Structural Basis for the Interaction and Processing of Β-Lactam Antibiotics by L,d-Transpeptidase 3 (ldtmt3) from Mycobacterium Tuberculosis.

Targeting Mycobacterium tuberculosis peptidoglycans with beta-lactam antibiotics represents a strategy to address increasing resistance to antitubercular drugs. beta-Lactams inhibit peptidoglycan synthases such as L,D-transpeptidases, a group of carbapenem-sensitive enzymes that stabilize peptidoglycans through 3 -> 3 cross-links. M. tuber-culosis encodes five L,D-transpeptidases (Ldt(Mt1)(-5)), of which Ldt(Mt3) is one of the less understood. Herein, we structurally characterized the apo and faropenem-acylated forms of Ldt(Mt)3 at 1.3 and 1.8 A resolution, respectively. These structures revealed a fold and catalytic diad similar to those of other Ldts(Mt) enzymes, supporting its involvement in transpeptidation reactions despite divergences in active site size and charges.
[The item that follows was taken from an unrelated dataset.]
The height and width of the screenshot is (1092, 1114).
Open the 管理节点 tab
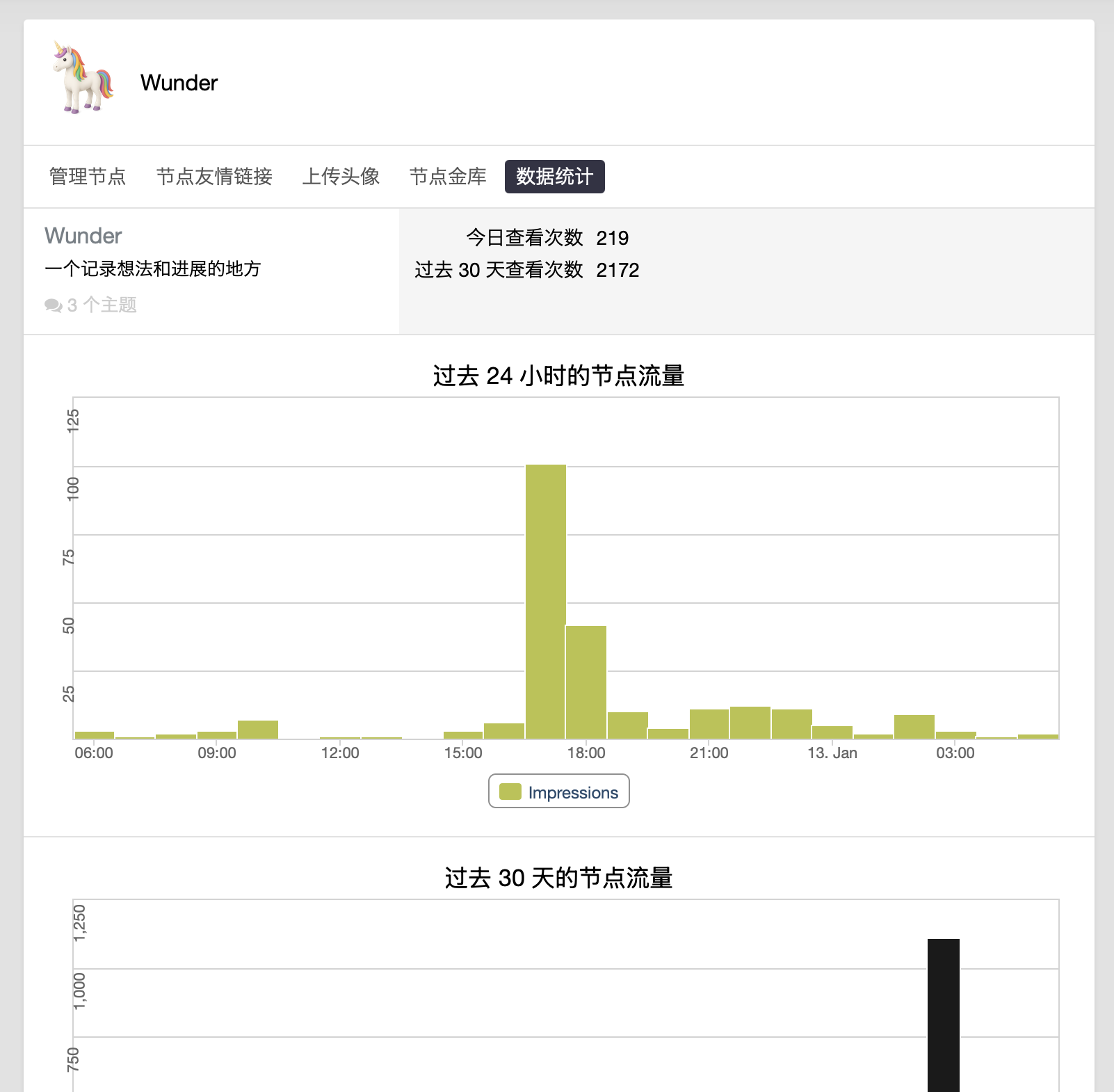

The Ldt(Mt3)-faropenem structure indicated that faropenem is degraded after Cys-246 acylation, and possibly only beta-OH-butyrate or an acetyl group (C2H3O) covalently attached to the enzyme remains, an observation that strongly supports the notion that Ldt(Mt3) is inactivated by beta-lactams. Docking simulations with intact beta-lactams predicted key Ldt(Mt3) residues that interact with these antibiotics. We also characterized the heat of acylation involved in the binding and reaction of Ldt(Mt3) for ten beta-lactams belonging to four different classes, and imipenem had the highest inactivation constant. This work provides key insights into the structure, binding mechanisms, and degradation of beta-lactams by Ldt(Mt3,) which may be useful for the development of additional beta-lactams with potential antitubercular activity.